§ **The records**:
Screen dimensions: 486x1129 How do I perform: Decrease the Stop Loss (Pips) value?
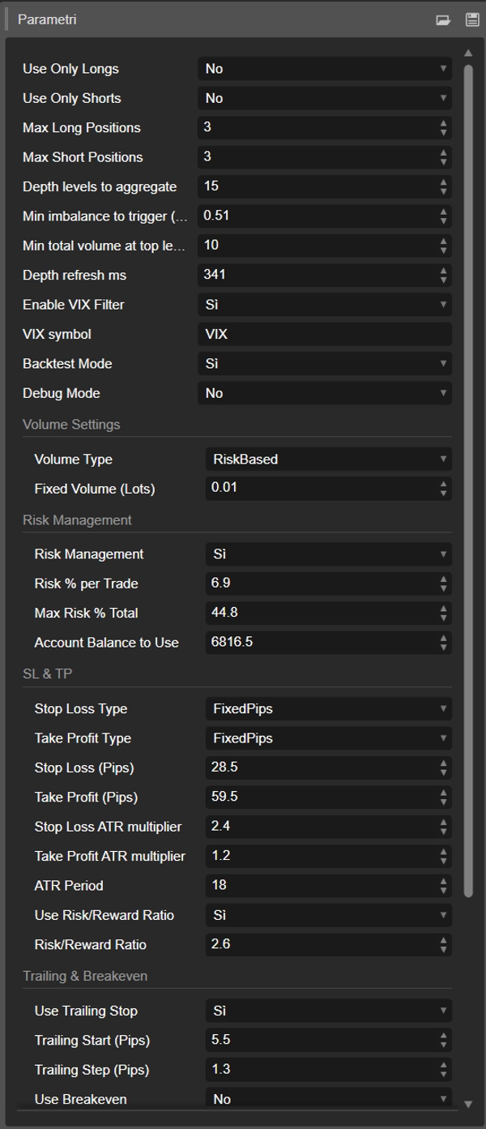tap(444, 772)
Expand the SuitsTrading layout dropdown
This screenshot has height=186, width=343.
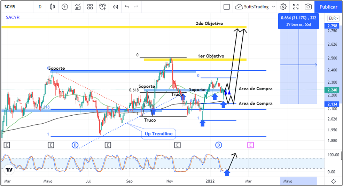273,7
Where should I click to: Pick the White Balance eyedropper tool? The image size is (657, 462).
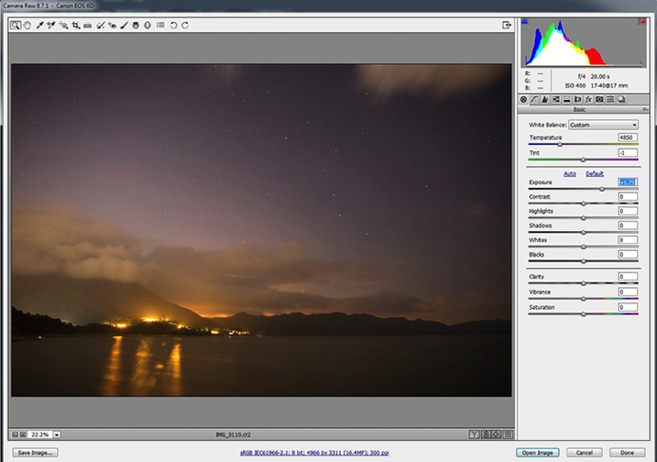[39, 26]
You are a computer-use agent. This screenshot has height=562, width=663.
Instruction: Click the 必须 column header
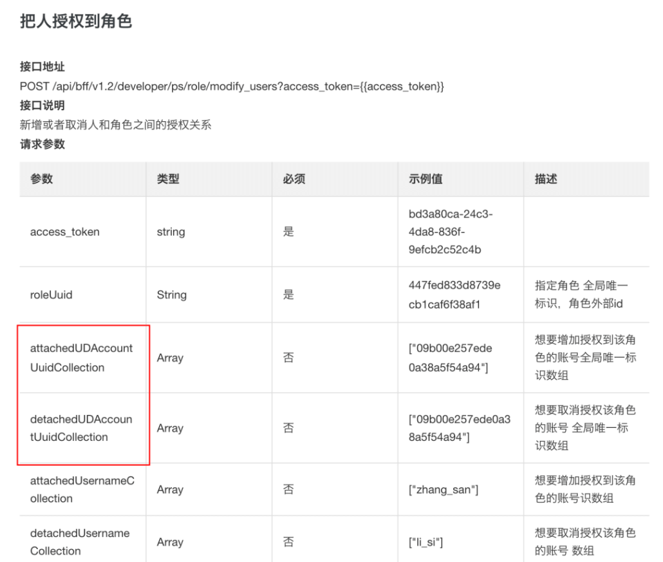click(294, 179)
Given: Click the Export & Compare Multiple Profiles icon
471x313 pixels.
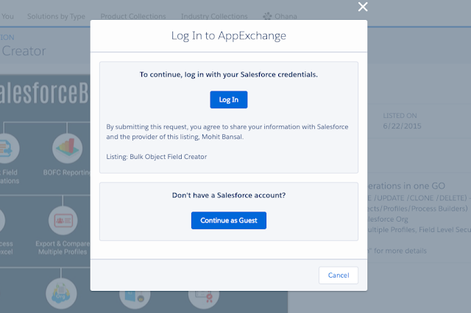Looking at the screenshot, I should (x=63, y=220).
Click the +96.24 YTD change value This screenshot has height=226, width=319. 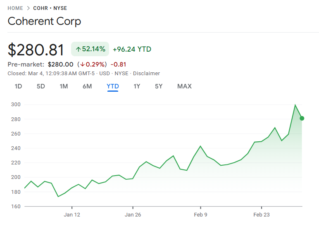tap(132, 49)
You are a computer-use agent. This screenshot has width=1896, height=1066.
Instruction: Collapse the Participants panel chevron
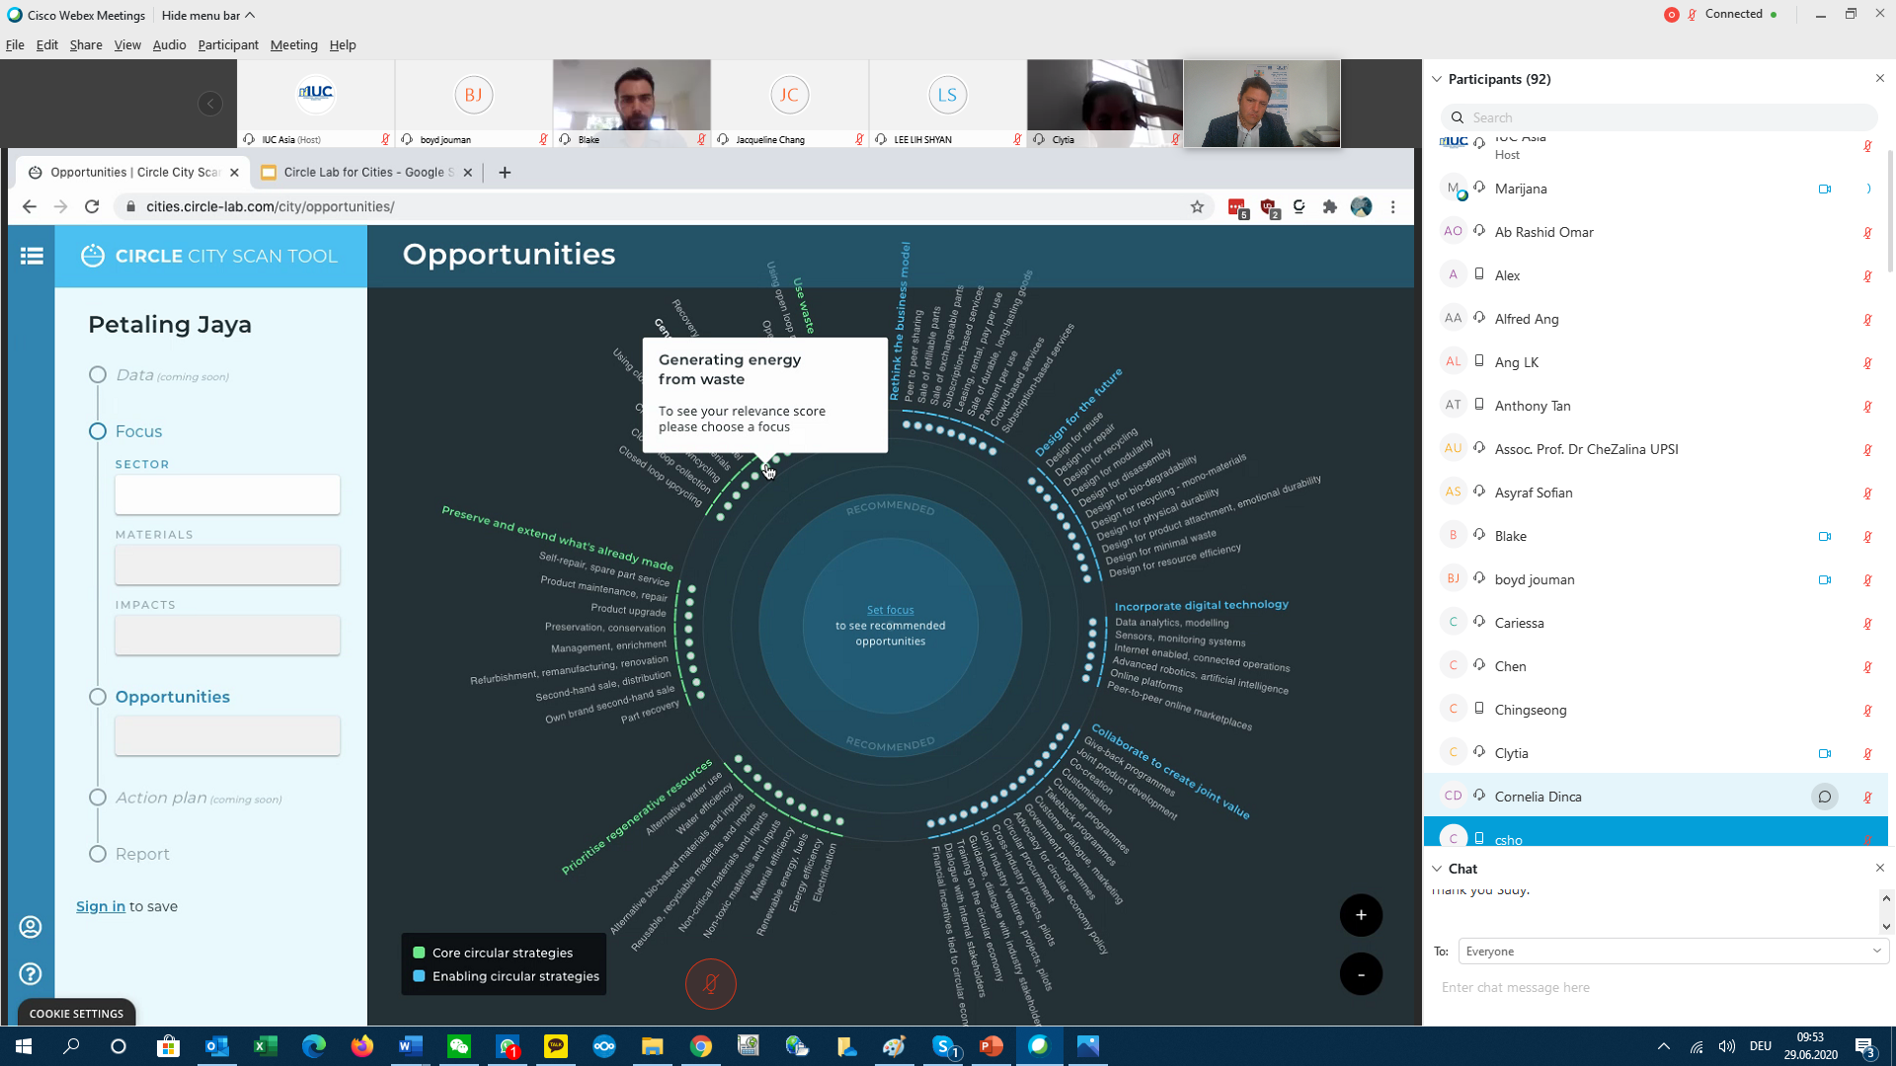tap(1437, 79)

§ **Brief**:
Arrange the records, from their first line through the line that contains "click(294, 179)", as a Markdown table with the columns Row and Line. Give each line its row number, skip blank lines, and leave the pictures out.

§ **Expected output**:
| Row | Line |
|---|---|
| 1 | Screen dimensions: 486x1129 How do I perform: Decrease the Stop Loss (Pips) value? |
| 2 | tap(444, 772) |
| 3 | Expand the SuitsTrading layout dropdown |
| 4 | This screenshot has height=186, width=343. |
| 5 | 273,7 |
| 6 | Where should I click to: Pick the White Balance eyedropper tool? The image size is (657, 462). |
| 7 | [39, 26] |
| 8 | You are a computer-use agent. This screenshot has height=562, width=663. |
| 9 | Instruction: Click the 必须 column header |
| 10 | click(294, 179) |